Questa è la ricetta di un piatto tra i più popolari nella tradizione islandese: il plokkfiskur, conosciuto anche come plokkari. Siccome la ricetta standard è già reperibile ovunque in rete, e io non voglio proporre minestre riscaldate su questo blog, ma contenuti il più possibile originali, ve la propongo in una versione alternativa mutuata dalla mia cara suocera islandese. Questa versione è, se vogliamo, più salutare e meno calorica, perché le più comuni patate (e la valanga di carboidrati che apportano) vengono sostituite da cavolfiore e broccolo. Questo è un piatto diffusissimo e si trova in tutte le case nonché in un grandissimo numero di ristoranti e locali che offrono ricette tipiche. È anche molto facile da preparare.

Per iniziare servono (per quattro persone):

  • 500g di filetto di pesce fresco (merluzzo o eglefino)
  • Una cipolla
  • Un broccolo
  • Un cavolfiore
  • 200g di panna (prendetela fresca dal banco frigo, non quella porcheria nel tetrapak)
  • 250g di formaggio spalmabile
  • Olio e burro
  • Sale e pepe nero tritato grossolanamente.

Procedimento:

Iniziate soffriggendo la cipolla in abbondante burro misto a olio dentro a una padella molto capiente.

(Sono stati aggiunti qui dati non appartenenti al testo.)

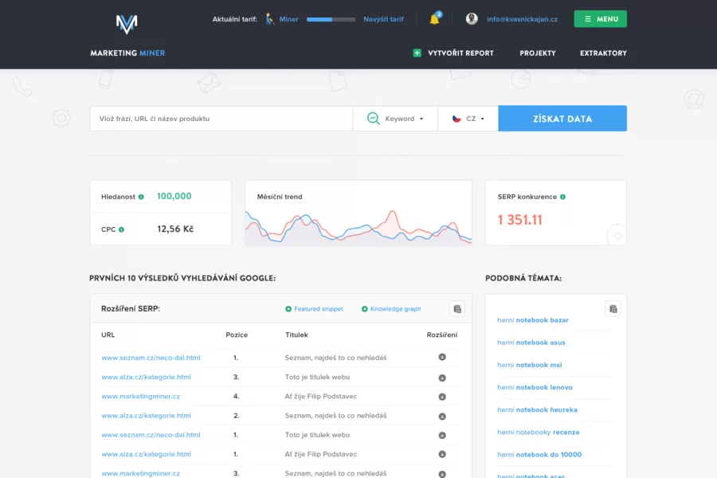Open the Extraktory section

tap(602, 53)
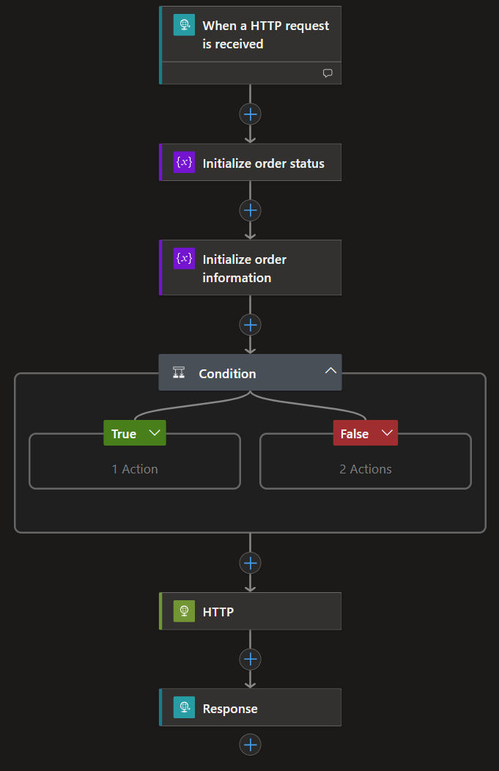Click the Condition control icon
This screenshot has height=771, width=499.
tap(179, 373)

Poco dopo aggiungete il cavolfiore e il broccolo tagliati a pezzettini in dimensioni diseguali.

Salate generosamente.

Tagliate il filetto di pesce a pezzi grossi e aggiungetelo alla padella.

Date una bella spolverata di pepe nero.

Quando il pesce appare quasi cotto aggiungete il formaggio cremoso e mescolate.

Aggiungete la panna fresca.

Togliete dal fuoco e con un minipimer sminuzzate ulteriormente il composto senza esagerare. Non deve essere una crema.

Se volete potete gratinarlo al forno cospargendolo con del formaggio grattugiato, ma non è obbligatorio.

Consumate accompagnando con pane di segale imburrato.

Non si tratta, nonostante la sostituzione delle patate, di un piatto leggerissimo per i caldi mesi estivi, ma qualcosa di nutriente e di grande conforto per i mesi invernali. Provatelo e fatemi sapere!